• AIM OF THE EXERCISE:
Give the lines of the records from the one containing "Where should I click to: Click" through the end of the records, inclusive, as a JSON list of strings with one string per line. Skip blank lines and leave the pictures out.

• RECORD SET:
..........

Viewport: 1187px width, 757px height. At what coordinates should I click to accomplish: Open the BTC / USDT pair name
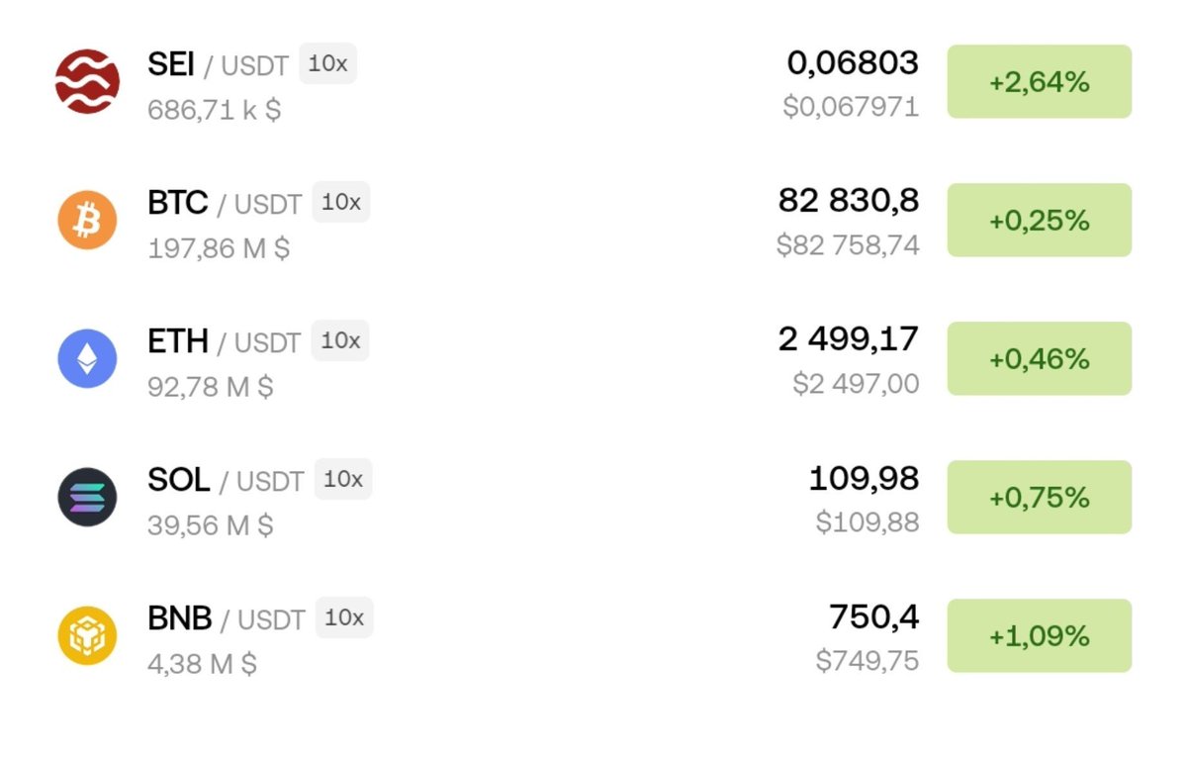tap(225, 204)
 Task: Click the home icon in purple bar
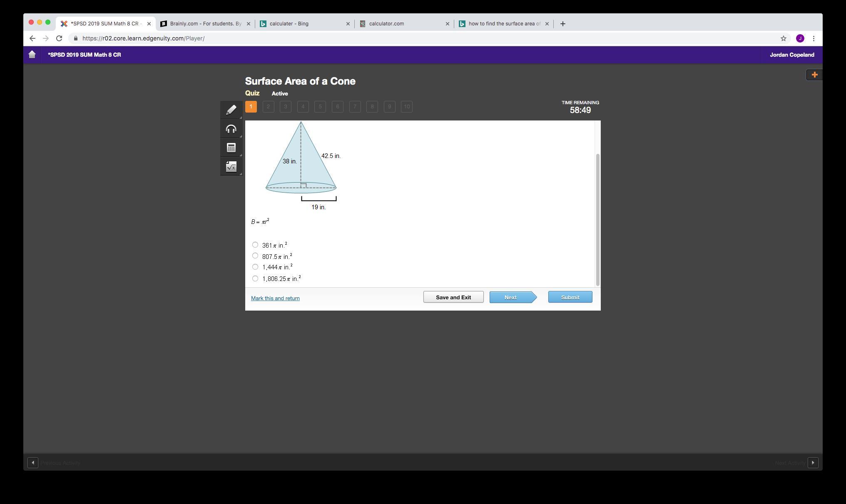point(32,55)
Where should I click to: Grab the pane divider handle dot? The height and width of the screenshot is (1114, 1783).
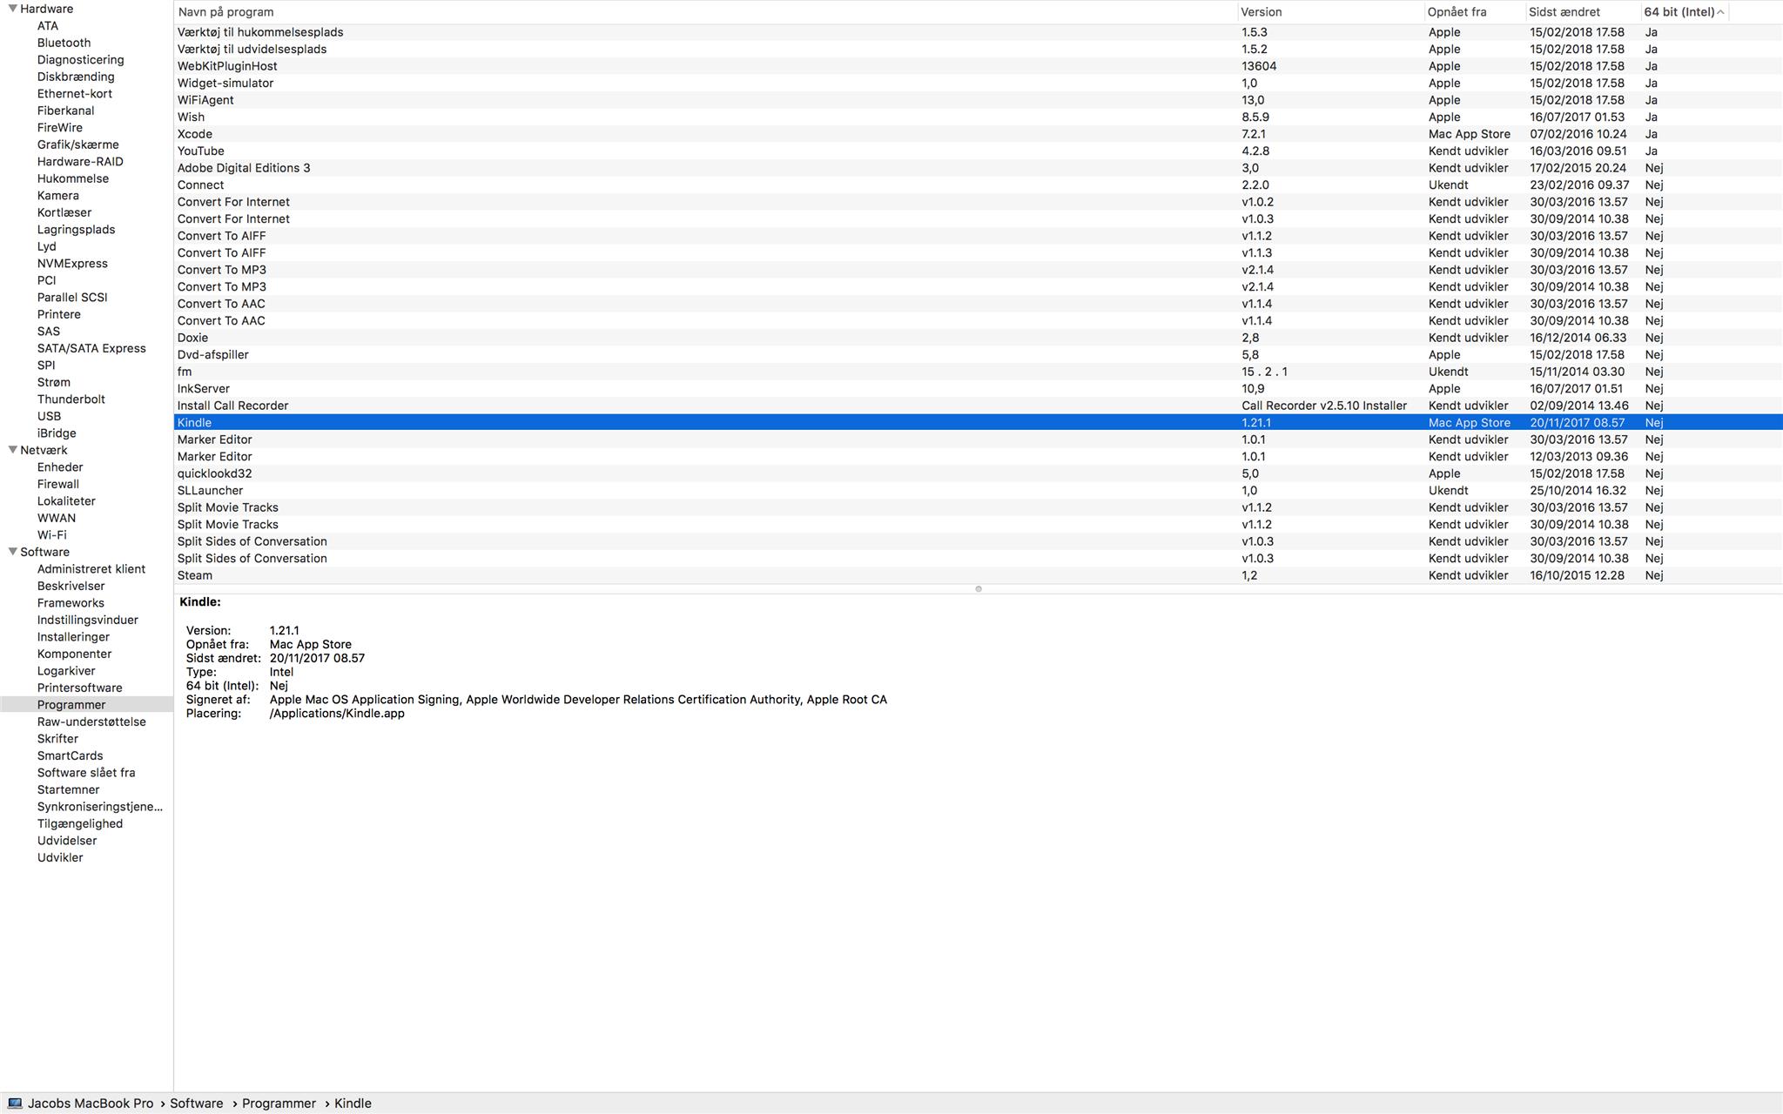(979, 589)
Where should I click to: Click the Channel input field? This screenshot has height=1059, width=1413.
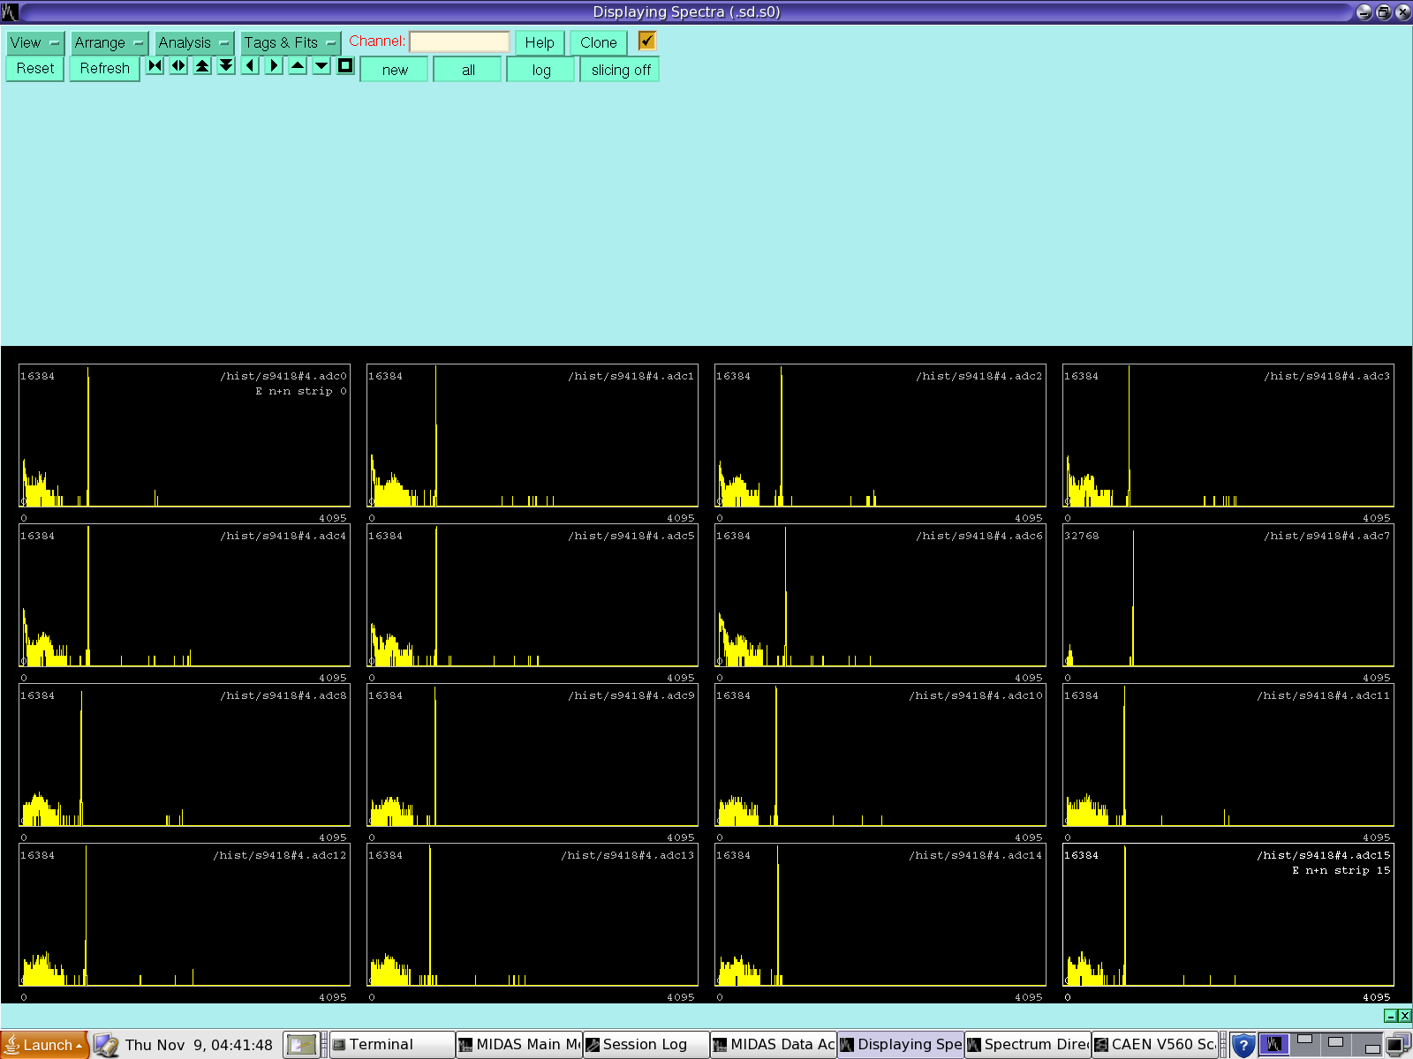[x=459, y=41]
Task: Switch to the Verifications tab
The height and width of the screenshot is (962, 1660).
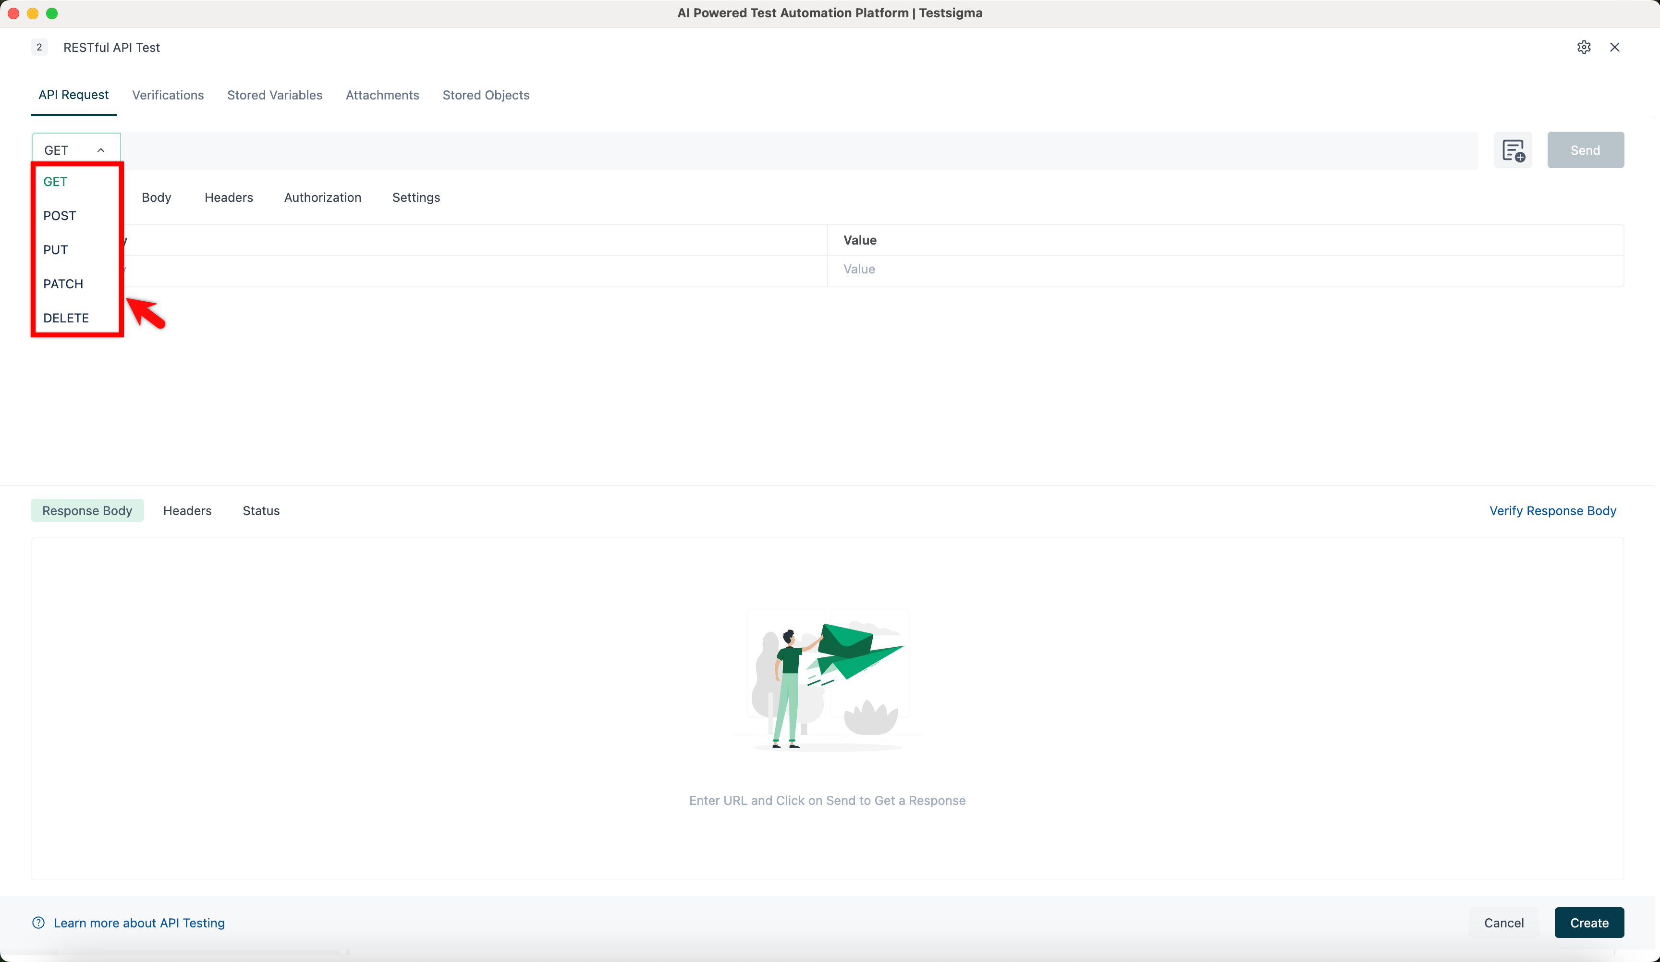Action: pyautogui.click(x=168, y=95)
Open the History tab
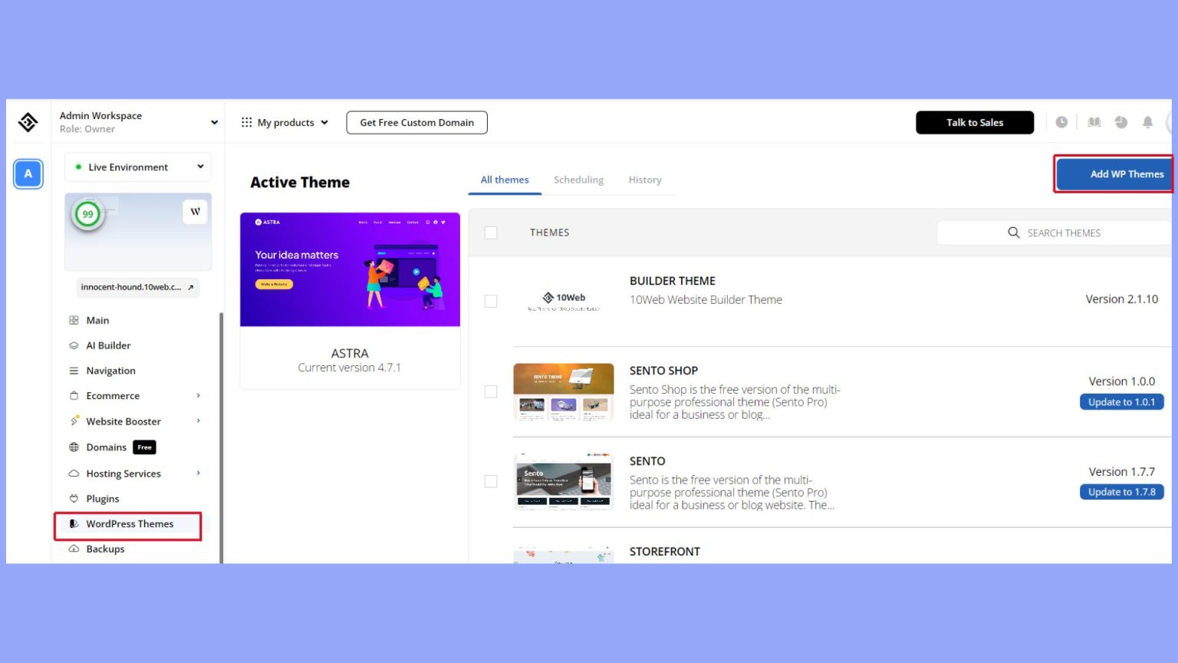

..........

• THE REPLY:
[
  "Where should I click to: Click the Channel input field? This screenshot has height=1059, width=1413.",
  "[x=459, y=41]",
  "Task: Switch to the Verifications tab",
  "The height and width of the screenshot is (962, 1660).",
  "Action: pyautogui.click(x=168, y=95)",
  "Open the History tab"
]